The school district disputes this characterization — the “school community” initiated the project, a spokesperson said, and Hackett School and Friends of Hackett have posted updates along the way — but Lang and others got a forum in October 2024, when a community meeting convened at the school. Both Lang and Guido say it went poorly. The situation stagnated until the debate shifted gears.
Shawn Kearney, another resident opposed to the plans, noticed someone bagging soil samples from the lot. After researching proper collection methods, he decided to gather his own samples and send them off for testing at Penn State University’s agricultural analytical services laboratory. The results showed high levels of multiple chemicals, including lead. The soil had a lead reading of 347.59 parts per million, well over the 200 ppm screening level recommended by the Environmental Protection Agency.
“You have a contaminated lot,” Kearney said. “How about fixing that rather than opening up the soil and creating dust and possibly poisoning neighborhood homes? Why don’t you fix your contaminated soil first?”
The school district does not dispute the soil’s contamination. A spokesperson said the district’s own testing, contracted through the Kleinfelder firm, found “elevated” concentrations of benzo(a)pyrene, benzo(b)fluoranthene and lead. All of them were above Pennsylvania Department of Environmental Protection standards.
“A plan has been developed to remove the urban fill impacted soils from the site in conjunction with the stormwater improvement project,” Christina Clark, a communications officer for the school district, continued via email. “The soil will be properly disposed of as regulated fill at a permitted facility in accordance with PADEP guidelines. Clean fill will be imported, as needed, to replace the contaminated soils that are removed.”
Kearney and Lang, who say they were never informed of these plans, remain skeptical of the mitigation efforts. The project’s boosters, on the other hand, argue the school district’s response is appropriate – and the panic overblown.

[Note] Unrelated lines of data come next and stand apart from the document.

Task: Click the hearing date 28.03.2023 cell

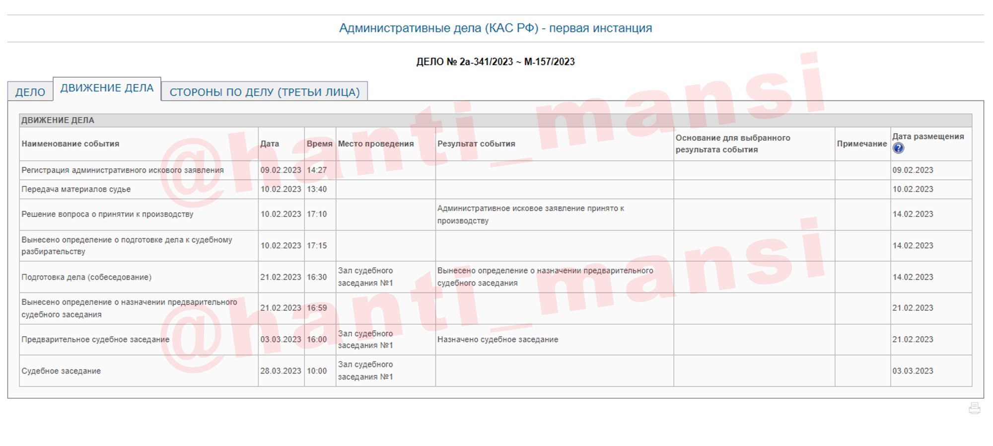Action: [x=281, y=371]
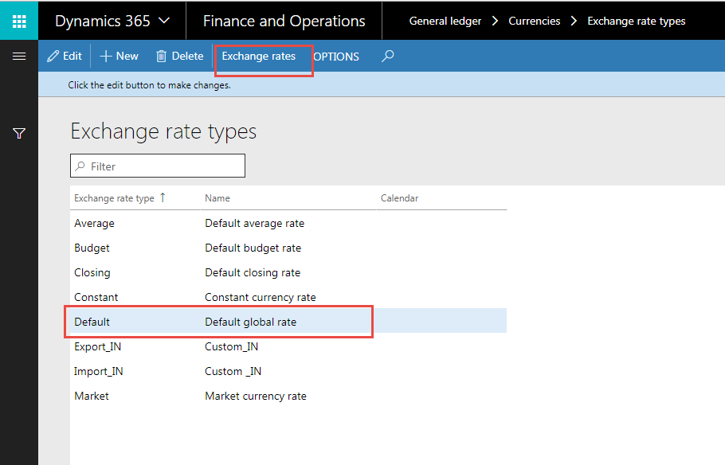Add a New exchange rate type
The width and height of the screenshot is (725, 465).
point(119,57)
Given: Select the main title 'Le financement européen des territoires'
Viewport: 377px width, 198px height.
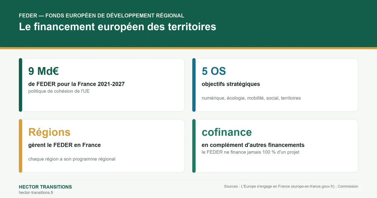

Soil in urban areas, particularly former factory hubs, tends to carry greater lead concentrations. Guido experienced this firsthand when her daughter tested high for lead, an issue she says most of her friends in the neighborhood have faced. After a doctor advised her family to take off their shoes when they entered their home, her daughter’s levels improved.
She and Satalino both see a bitter sort of irony in their neighbors criticizing a stormwater management project over environmental concerns.
“I walk by that lot every day, and if there’s a missing car, you’ve got oil stains all over the place,” Satalino said. “I mean, come on now, it’s like a straw man argument to say that, oh, well, the lead content is a worry now.”
The school district plans to begin construction on the project in September. Once complete, Hackett School will have a new playground and the neighborhood a new stormwater management system. Until then, the lot will remain in its current state, decaying and with a bit more debris. Lang has stopped picking it up.